From Thomas Ligotti’s story, “Autumnal.”

“And we are always dreaming of the day when all the fires of summer are defunct, when everyone like a shriveled leaf sinks into the cooling ground of a sunless earth, and when even the colors of autumn have withered for the last time, dissolving into the desolate whiteness of an eternal winter.”

Ligotti’s sentences–nevermind the stories themselves–are a strange mix of metaphor and simile, lurching serpentine through the sensorial and the memorial, infused by both the disorienting logic of dreams, and the real-life image-rot of urban decay, the blight of terror zones like post-rustbelt, meteor-wreck Detroit; and this sentence, specifically, with its nature-language, with its snuffing out of the sun, is as complete and full as any I’ve ever read, a sentence that sums up, in totality, not only the sad beauty of the life-cycle (we start with the “fires of summer,” lose our color, and dissolve into “desolate whitenes”), but also the cold, unrelenting, ever-expanding texture of time and the universe itself–no small feat, by any measure.

David Peak is the author of Surface Tension.

7 thoughts on “Guest Post, by David Peak: A Sentence About a Sentence I Love

  1. I actually like your sentence on his sentence better than his sentence. I especially like the preponderance of dashes, which begs the question, ‘Can I call you Mr. Dash’s?’
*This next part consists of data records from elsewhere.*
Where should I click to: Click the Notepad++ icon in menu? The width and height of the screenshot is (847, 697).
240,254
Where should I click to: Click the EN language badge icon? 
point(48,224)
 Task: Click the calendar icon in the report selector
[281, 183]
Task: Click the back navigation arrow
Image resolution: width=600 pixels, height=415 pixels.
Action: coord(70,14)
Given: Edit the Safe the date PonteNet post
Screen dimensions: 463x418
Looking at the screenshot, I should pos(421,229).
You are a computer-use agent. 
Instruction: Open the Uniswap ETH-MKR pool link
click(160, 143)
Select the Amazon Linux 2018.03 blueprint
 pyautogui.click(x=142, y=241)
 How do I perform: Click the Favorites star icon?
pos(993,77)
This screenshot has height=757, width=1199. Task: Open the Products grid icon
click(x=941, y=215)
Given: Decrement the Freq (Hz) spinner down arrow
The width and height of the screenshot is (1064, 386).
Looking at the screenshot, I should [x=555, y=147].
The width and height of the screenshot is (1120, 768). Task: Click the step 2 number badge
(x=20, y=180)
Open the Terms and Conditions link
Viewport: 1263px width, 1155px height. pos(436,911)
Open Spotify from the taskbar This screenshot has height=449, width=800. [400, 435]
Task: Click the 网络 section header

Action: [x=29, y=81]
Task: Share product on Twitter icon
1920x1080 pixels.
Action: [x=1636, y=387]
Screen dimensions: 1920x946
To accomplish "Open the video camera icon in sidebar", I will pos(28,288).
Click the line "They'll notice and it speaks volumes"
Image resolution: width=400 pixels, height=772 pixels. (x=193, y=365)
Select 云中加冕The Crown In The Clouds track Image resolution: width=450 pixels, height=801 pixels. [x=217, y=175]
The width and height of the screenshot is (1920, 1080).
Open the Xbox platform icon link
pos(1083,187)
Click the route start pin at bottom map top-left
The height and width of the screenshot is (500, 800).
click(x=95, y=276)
  2. There’s a gothic tone to this sentence that sort of reminds me of Lovecraft. Is this representative of Ligotti? And I, too, like this progression of the seasons in his sentence.

    1. I’m glad you pick up on the Lovecraft vibe. Ligotti’s a devotee, even dedicated one of his best stories (“The Last Feast of the Harlequin”) to Lovecraft’s memory.

      One of the reasons I chose this sentence, besides its strength as a stand-alone, and its inherent beauty, is that it really is representative of who Ligotti is as a writer. He can be tough to pin down, but I love the way he blends the natural world with the breakdown of the mechanical world. To me, the word “defunct,” the way its used to describe the end of the “fires of summer” says a lot. It’s a word we use to describe technology, not nature.